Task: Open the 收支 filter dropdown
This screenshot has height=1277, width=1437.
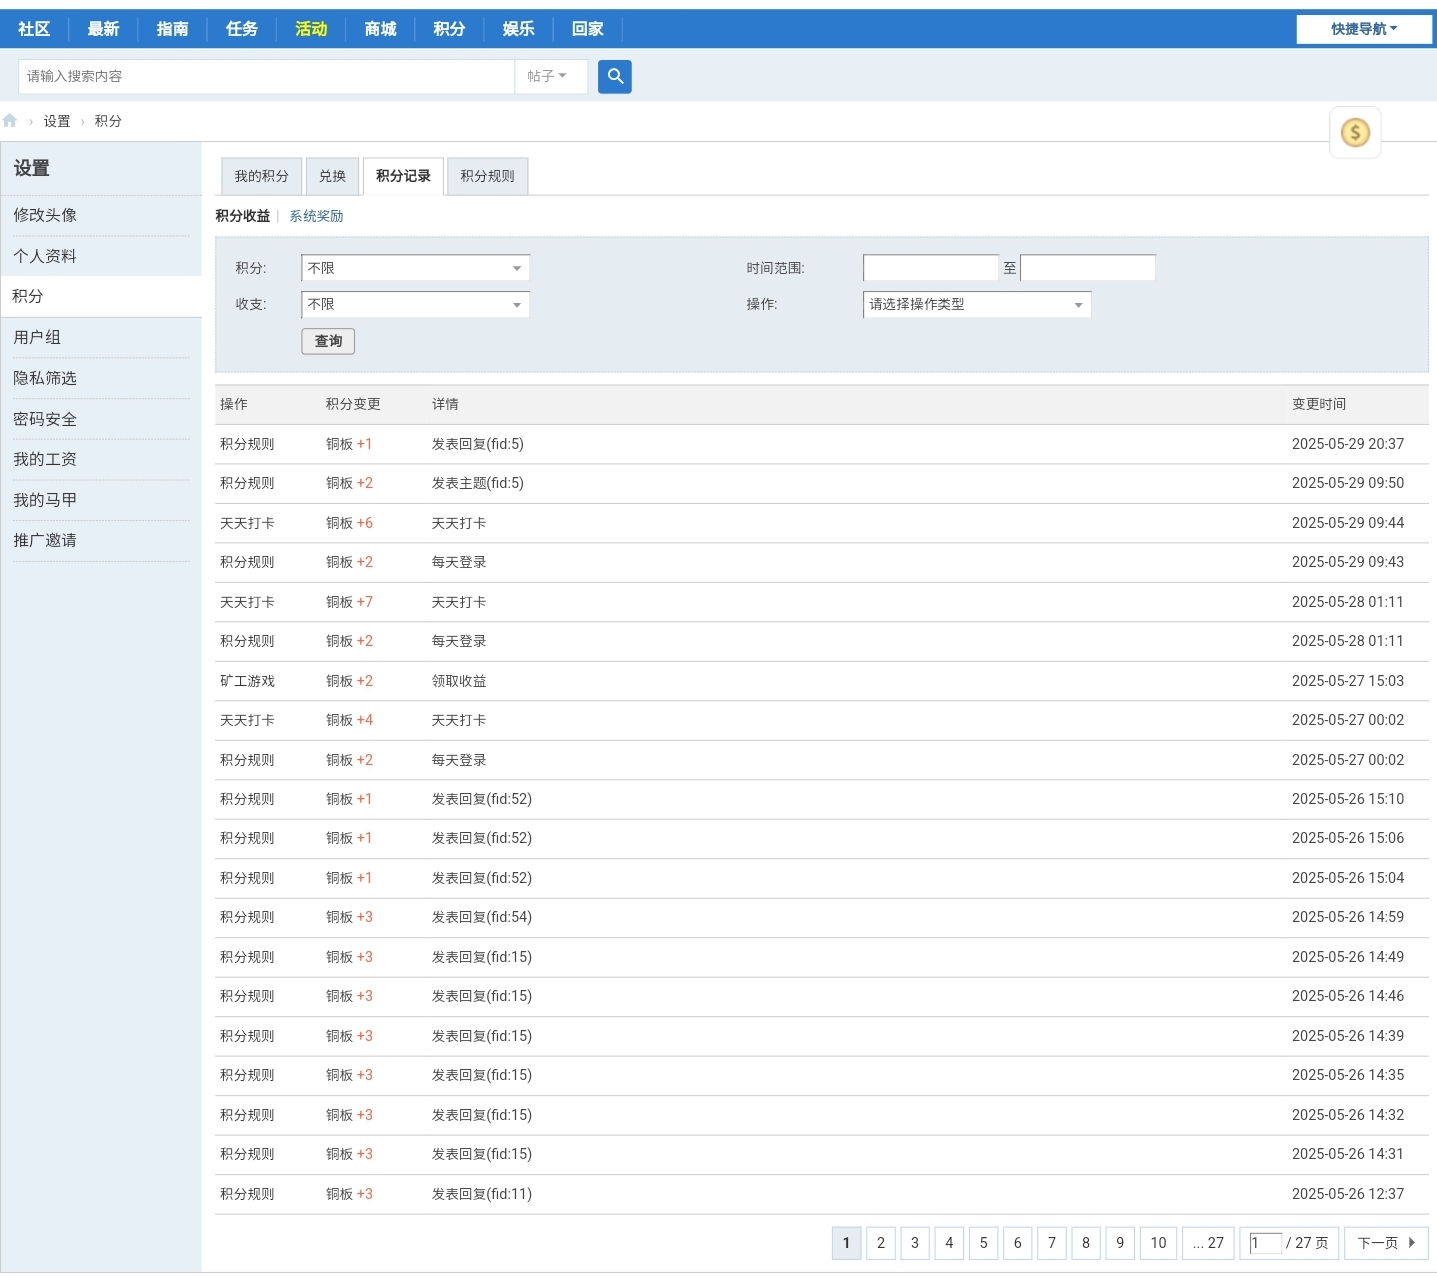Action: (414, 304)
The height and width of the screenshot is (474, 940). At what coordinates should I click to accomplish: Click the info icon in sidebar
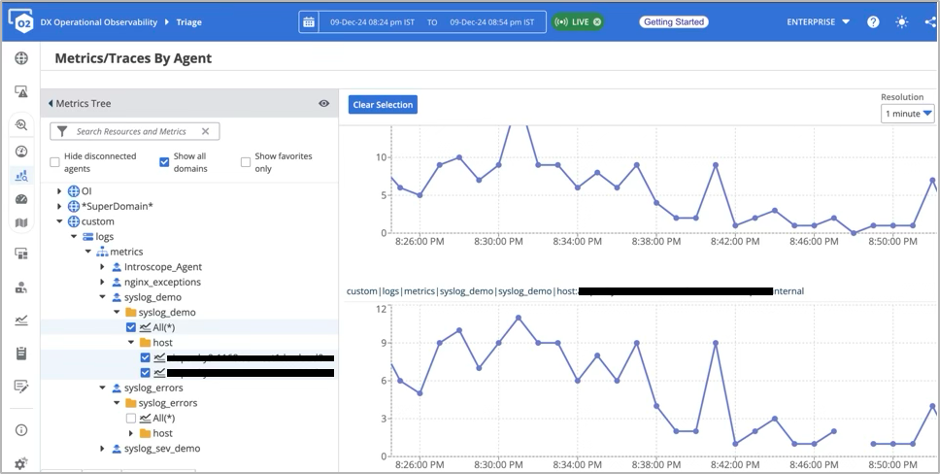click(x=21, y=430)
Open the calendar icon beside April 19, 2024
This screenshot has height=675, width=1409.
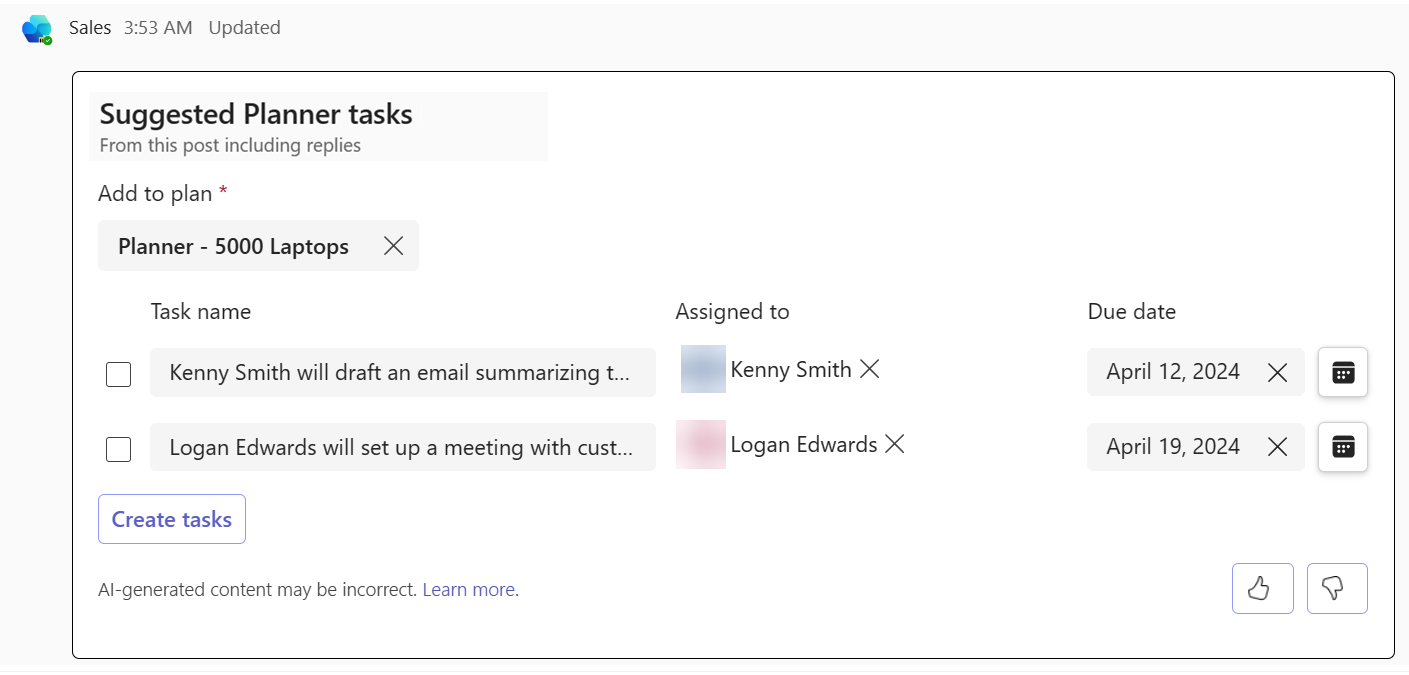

....

**YOUR TASK**
Extract the run of lines from the line holding "The height and" through the final line of the material above, exactly and inclusively. Leave the pictures behind.

**OUTPUT**
The height and width of the screenshot is (474, 940). At what coordinates should I click to accomplish: Click the info icon in sidebar
click(x=21, y=430)
Open the calendar icon beside April 19, 2024
This screenshot has height=675, width=1409.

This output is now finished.